Thanks man, appreciate that.

Ja I have read several books on the war, I'll list them all so you can maybe pick one up one day.

The South African Border War 1966-1989 by Leopold Scholtz - I highly recommend this book. This is the book that really got me to understand the overall picture of the war although reading the other books and online material as well as speaking to relatives that fought in the war helped fill in the gaps for me.

32 Battalion by Piet Nortje - This book is also excellent. Goes into a lot of detail about personal accounts and experiences of members of 32 Battalion. They were tough buggers, 32Bn was made up of many Angolan nationals that were once part of the FNLA but were cut off and abandoned by their leader Holden Roberto so Jan Breytenbach trained them and thus 32 Battalion was born. Sad what happened to these poor guys after the war... The ANC just prior to coming to power demanded they be disbanded 1993. There is footage of their last parade and disbandment on Youtube. They were real battle hardened soldiers... They deserved better.

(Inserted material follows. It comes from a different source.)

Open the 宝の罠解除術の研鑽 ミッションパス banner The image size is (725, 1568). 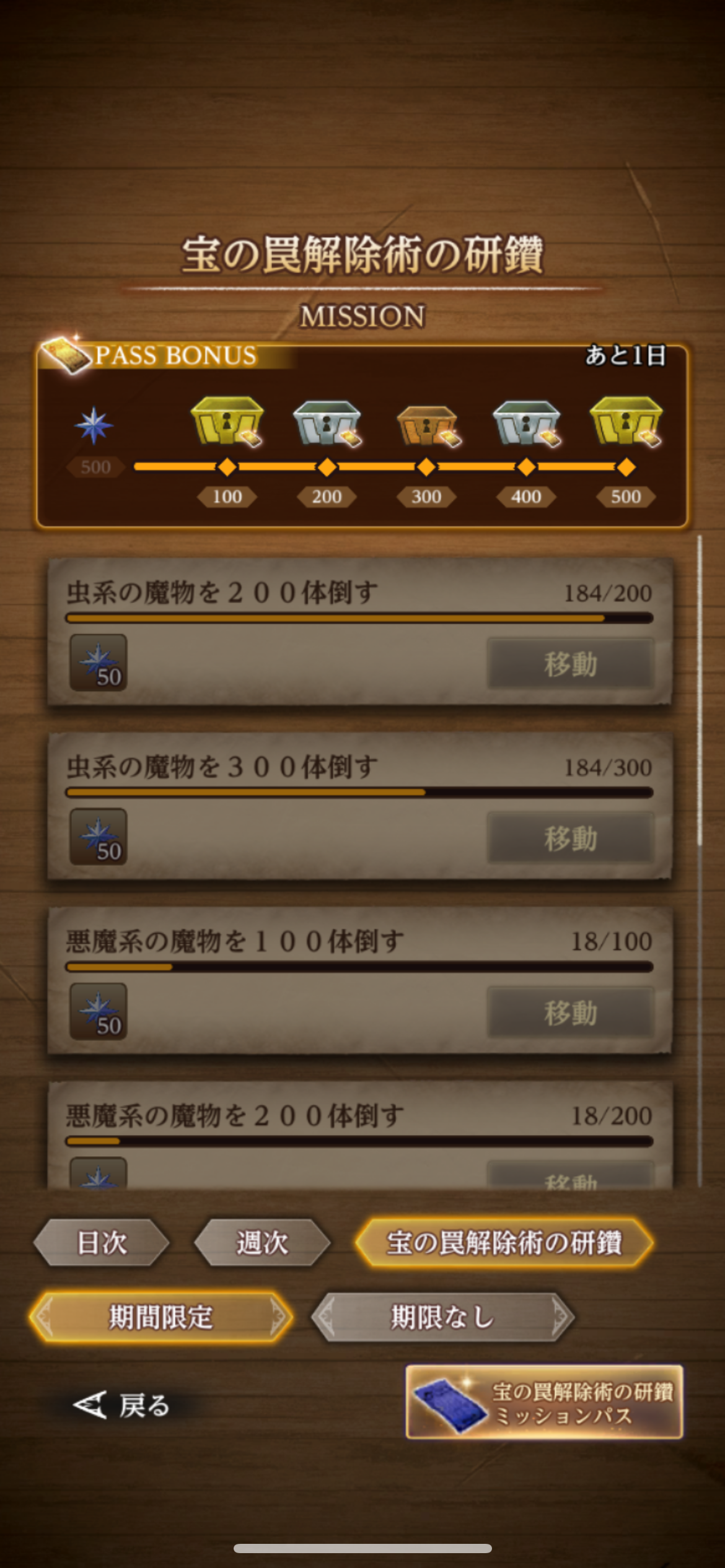[x=544, y=1401]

Zulu Zulu Foxtrot by Arn Durand - This is a book about his experience in the police COIN unit called Koevoet. These okes were hard as nails driving Casspirs over the enemy insurgents and tied them to their vehicles after killing them. Brutal... There is no such thing as a gentleman's war. No side played fair. SWAPO conducted many atrocities and Koevoet did the same. So it is futile for either side to claim evil yet SWAPO often complained to the UN about Koevoet and when South Africa complained to the UN about SWAPO atrocities which fell on deaf ears. The political bias was clearly evident and is revealed and mentioned many times in every book I've listed here.

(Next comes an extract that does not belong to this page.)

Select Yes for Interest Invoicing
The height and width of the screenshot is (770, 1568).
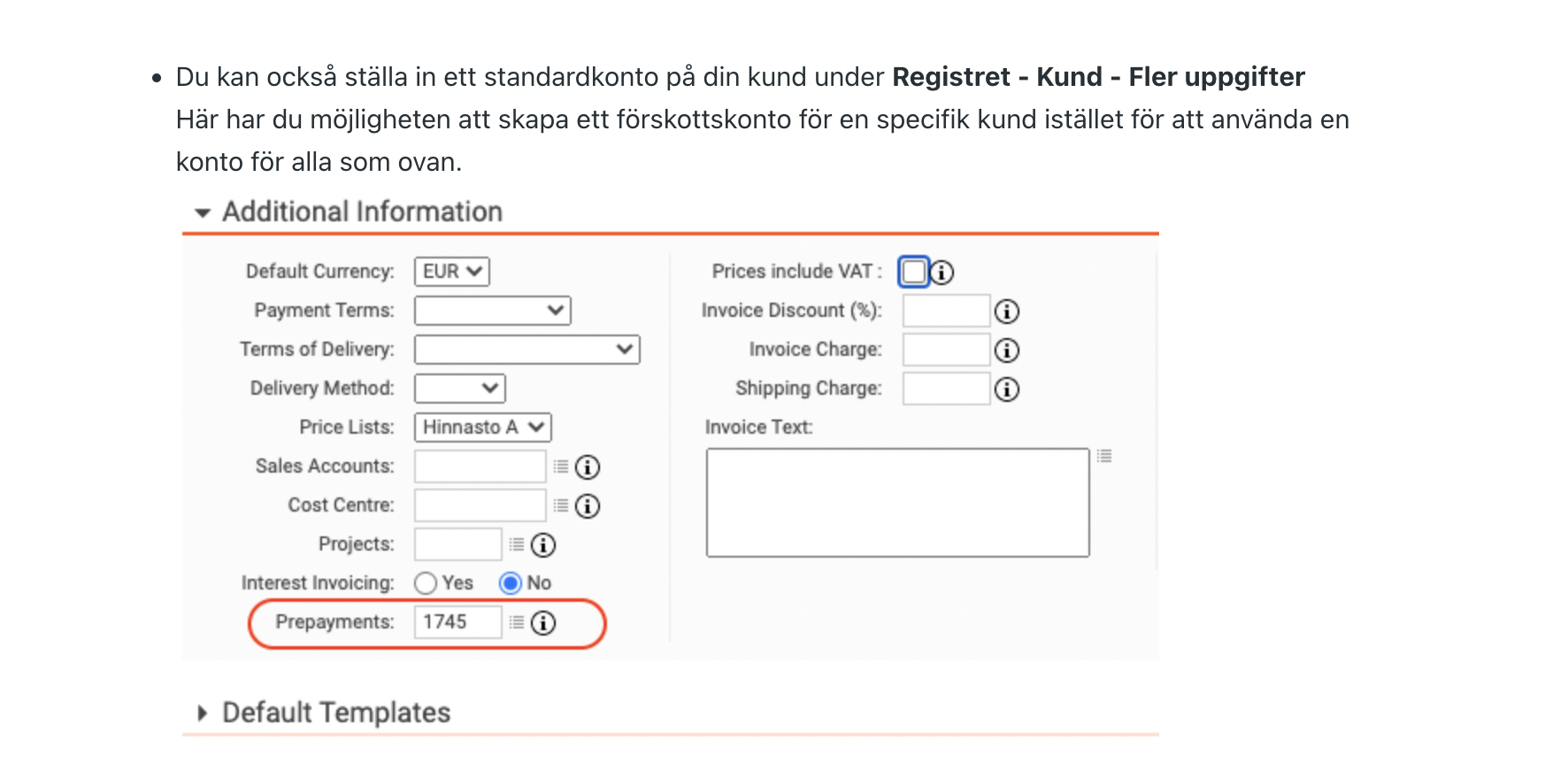426,583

Teenage Safari by Evan Davies the memoirs of a 61 Mech mortar man. 61 Mech was South Africa's iron fist our primary mechanized unit. They were the ones that smashed the Angolan and Cubans on the ground time and time again. They were primarily used for conventional battles although they did see some action against SWAPO as well which was almost exclusively COIN/guerrilla warfare.

LZ HOT! by Nick Lithgow - Memoirs of a South African Air Force helicopter pilot. He flew SAAF Alouette III gunships as well as Puma and Atlas Oryx transport helicopters. He also did a stint on the border as part of the infantry prior to receiving pilot training IIRC.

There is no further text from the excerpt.